Staff perceptions of quality of care: an observational study of the NHS Staff Survey in hospitals in England

  1. Alex Bottle2
  1. 1Department of Primary Care and Public Health, Imperial College London, London, UK
  2. 2Dr Foster Unit at Imperial College London, Imperial College London, London, UK
  1. Correspondence to Dr Richard J Pinder, Department of Primary Care and Public Health, Imperial College London, Reynolds Building, St Dunstan's Road, London W6 8RP, UK; richard.pinder{at}doctors.org.uk
  • Received 24 September 2012
  • Revised 9 January 2013
  • Accepted 13 January 2012
  • Published Online First 20 February 2013

Abstract

Background There is some evidence to suggest that higher job satisfaction among healthcare staff in specific settings may be linked to improved patient outcomes.

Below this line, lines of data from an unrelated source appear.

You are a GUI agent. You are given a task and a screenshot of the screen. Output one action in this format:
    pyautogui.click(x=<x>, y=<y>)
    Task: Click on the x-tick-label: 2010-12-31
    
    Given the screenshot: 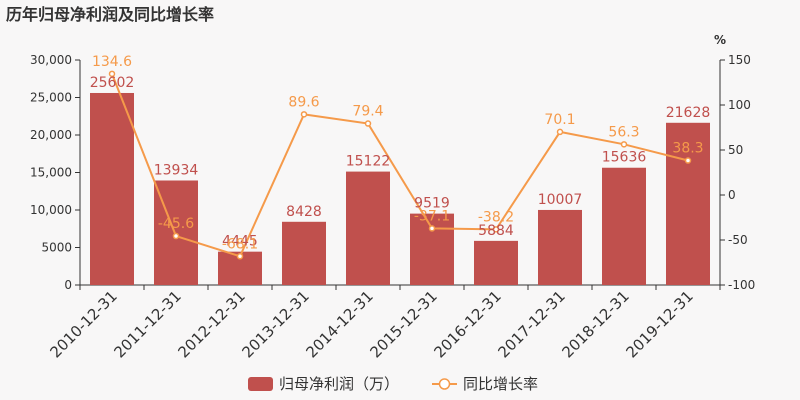 What is the action you would take?
    pyautogui.click(x=83, y=324)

This study aimed to assess the potential of staff satisfaction to be used as an indicator of institutional performance across all acute National Health Service (NHS) hospitals in England.

Methods Using staff responses from the NHS Staff Survey 2009, and correlating these with hospital standardised mortality ratios (HSMR), correlation analyses were conducted at institutional level with further analyses of staff subgroups.

Results Over 60 000 respondents from 147 NHS trusts were included in the analysis. There was a weak negative correlation with HSMR where staff agreed that patient care was their trust's top priority (Kendall τ = −0.22, p<0.001), and where they would be happy with the care for a friend or relative (Kendall τ = −0.30, p<0.001). These correlations were identified across clinical and non-clinical groups, with nursing staff demonstrating the most robust correlation. There was no correlation between satisfaction with the quality of care delivered by oneself and institutional HSMR.

Conclusions In the context of the continued debate about the relationship of HSMR to hospital performance, these findings of a weak correlation between staff satisfaction and HSMR are intriguing and warrant further investigation. Such measures in the future have the advantage of being intuitive for lay and specialist audiences alike, and may be useful in facilitating patient choice. Whether higher staff satisfaction drives quality or merely reflects it remains unclear.